张三丰静静听着,眼中闪过一丝心疼,但更多的是骄傲。
“你会做好的。”老道的声音异常温和,“为师相信你。你有一颗真正的仁心,这是为君者最难得的品质。但——你如何确保,你的子孙后代,也能一直做好这个皇帝?”
殷梨亭笑了,那笑容里有一种看透世事的洒脱。
“师父,想那么远做什么?”他端起茶盏,一饮而尽,“弟子只能保证,在我的有生之年,尽我所能,施仁政,安百姓。至于子孙后代……若他们贤明,自然能守住这江山;若他们昏庸无能,被百姓推翻,那也是天道循环,弟子求之不得。”
张三丰先是一怔,随即哈哈大笑,笑声在云海间回荡。
“好!好一个‘求之不得’!梨亭啊梨亭,你比师父想的还要通透!”
殷梨亭也笑了,但心中却浮现出更深的思绪。
这些年来,他推行的新政——摊丁入亩,将税赋与土地直接挂钩,减轻无地少地农民的负担,这无疑触动了乡绅地主的利益。但他站在数百年后的视角,知道这是历史证明可行的道路。
他大力推行教育,在控制的州县广设学堂,让平民子弟也有读书的机会。他知道,开启民智,才是国家长治久安的根本。
他鼓励工商,统一货币,稳定物价,打通商路。他知道,繁荣的经济才能让百姓真正过上好日子。
他还做了很多——兴修水利,改良农具,推广新作物,建立医馆,整肃吏治……
每一件事,他都竭尽全力。因为他知道,自己能做的,也就是这些了。把能做的做好,剩下的,交给时间,交给人心,交给天道。
“师父,”殷梨亭忽然问道,“您说,武功会失传,王朝会更替,那这世上,究竟什么是永恒不变的?”

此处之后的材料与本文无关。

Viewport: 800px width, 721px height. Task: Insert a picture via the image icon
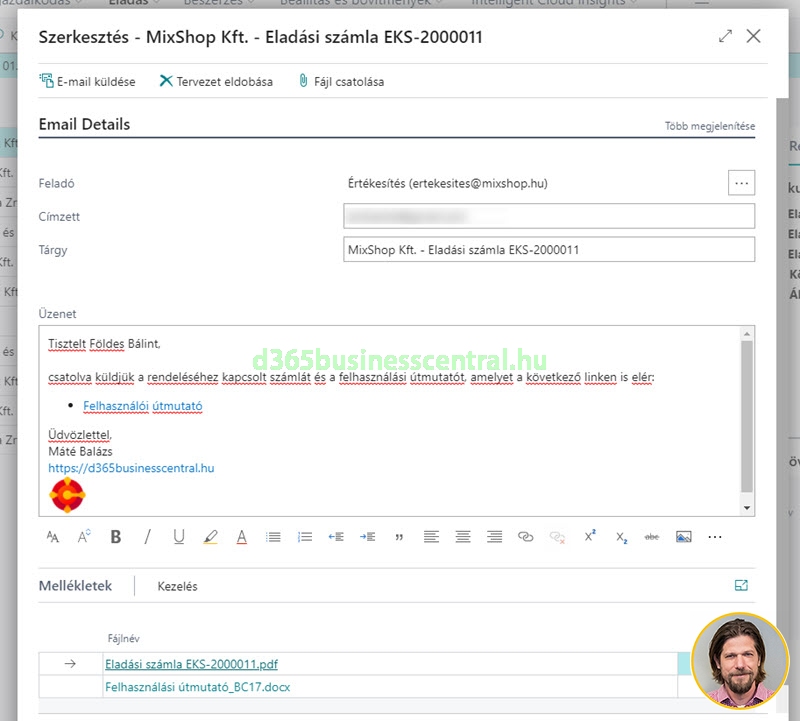684,537
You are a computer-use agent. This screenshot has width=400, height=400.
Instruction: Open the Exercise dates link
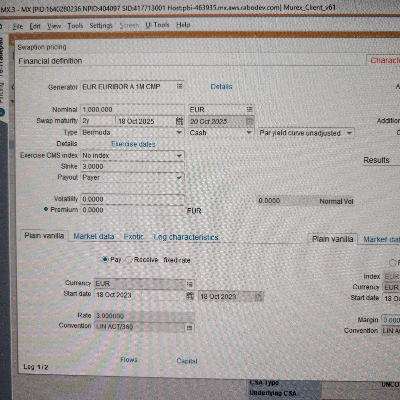click(133, 144)
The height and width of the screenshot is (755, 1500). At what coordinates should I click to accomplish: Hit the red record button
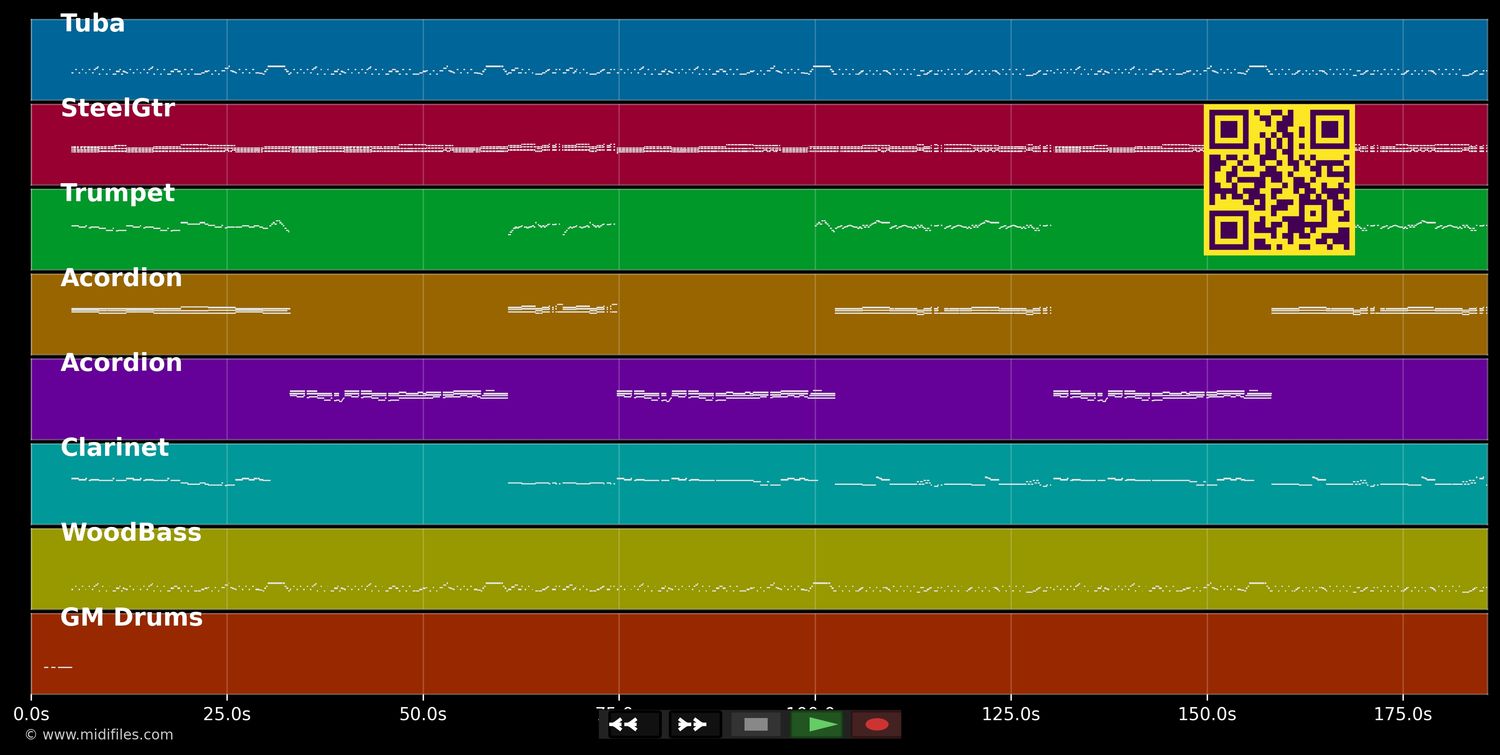point(877,724)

张三丰望向天际,那里,朝阳正冲破云层,将万丈金光洒向群山。
“道。”他只说了一个字。
“道?”
“天地运行有其道,日月更替有其道,人心向背亦有其道。”张三丰缓缓道,“武功会失传,但‘强身健体、护己护人’的武道精神不会失传。王朝会灭亡,但‘民为邦本、本固邦宁’的治世之道不会灭亡。只要你做的事,符合这个‘道’,那么即便千百年后无人记得殷梨亭这个名字,你所行的道,也会以某种形式延续下去。”
殷梨亭怔住了。
许久,他起身,向张三丰深深一揖。
“弟子受教了。”
这一刻,他心中的最后一丝迷茫烟消云散。是的,何必在乎武功是否精进?何必担忧王朝能否永续?他只需要做对的事,走正的路。至于结果——尽人事,听天命。
松涛阵阵,晨钟响起。
新的一天开始了。山下的世界还在等待着他——战争、政务、民生、未来……但此刻,在这武当金顶,师徒二人对坐饮茶,云海在脚下翻腾,仿佛整个天下,都在这一盏茶中。